Although there is no other legal document available that offers the benefits of a properly drafted gun trust, the Obama Administration announced proposed changes for firearms owners who use these powerful planning tools.
Gun trusts offer confidentiality and do not require fingerprinting, photographs, or a sheriff’s approval when transferring firearms, but now lawmakers are pushing new regulations that impose more stringent background verification for those who use a gun trust to manage their firearms.
As of this writing, a draft of the new gun trust requirements has not been made public. Speculations about the new requirements involve making the process to acquire certain firearms (suppressors and machine guns) similar to what an individual would need to satisfy when buying a gun without a gun trust. The ATF is working on a rule change that would eliminate sheriff sign-off for individuals and require every entity to have “responsible persons” submit the same paperwork as required for an individual purchase.

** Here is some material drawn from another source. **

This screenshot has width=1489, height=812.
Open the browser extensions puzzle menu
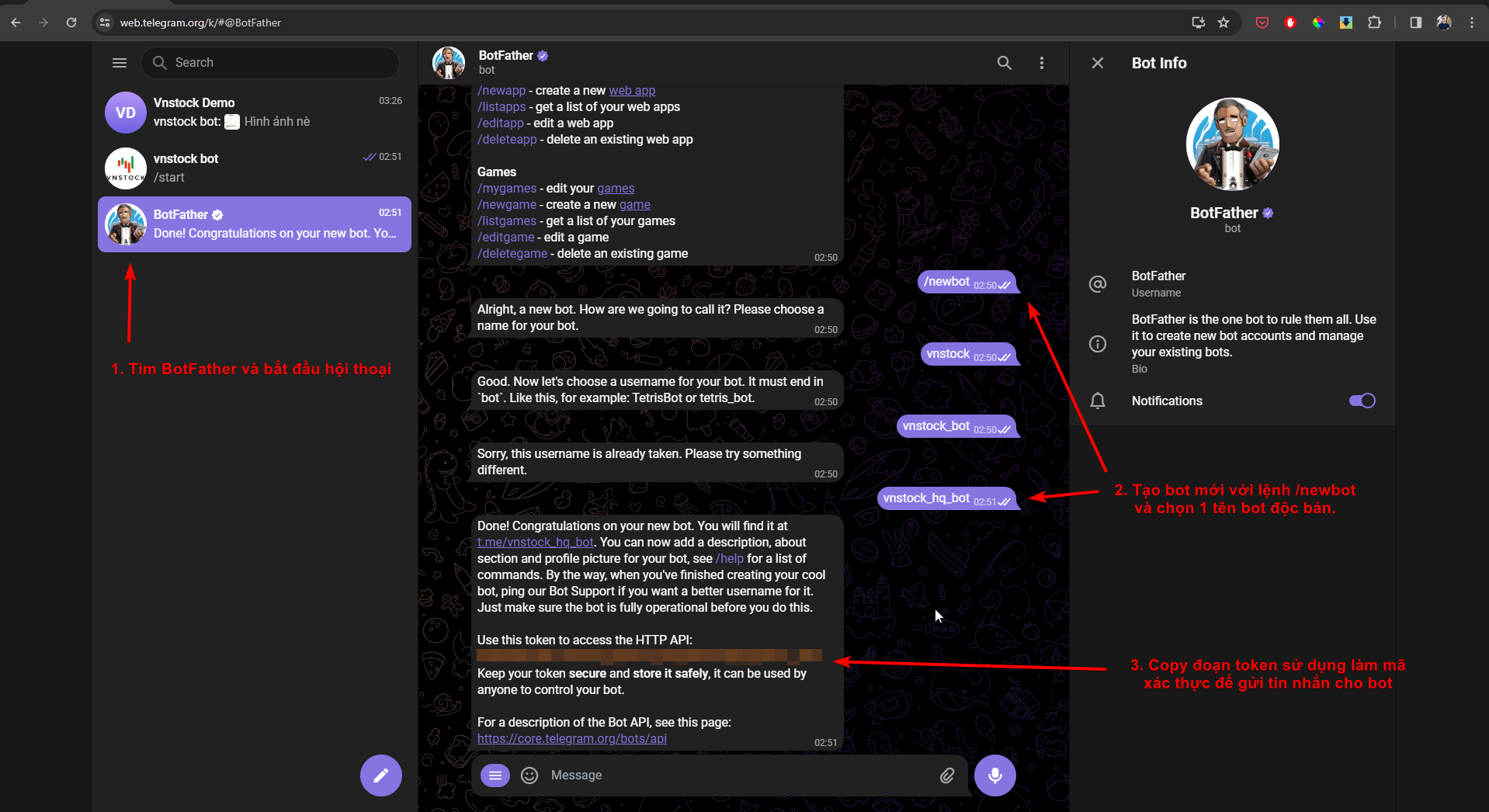[x=1374, y=23]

It still remains to be seen, but the changes will likely affect the buying or transferring of firearms into a gun trust. The major reason for gun trusts is to avoid accidental felonies in possession and transfer, not just to avoid a sheriff denial of an application to purchase an NFA firearm. Lawmakers are primarily concerned with limiting confidentiality and increasing access to information about those owning or acquiring NFA items. If so, gun trusts would retain significant benefits:
- Legal sharing of firearms. Without a gun trust, the owner of an NFA firearm is the only person legally allowed to possess and operate the weapon. Gun trusts allow authorized users so that firearms can be legally used by others.
- Probate avoidance. Upon the death of the gun trust grantor, all included non-NFA and NFA items pass to designated beneficiaries immediately without the delay, expenses, and paperwork required in probate.
- No annual fees. Although the grantor must pay for costs to create a gun trust, there are no annual tax or maintenance fees for these planning tools.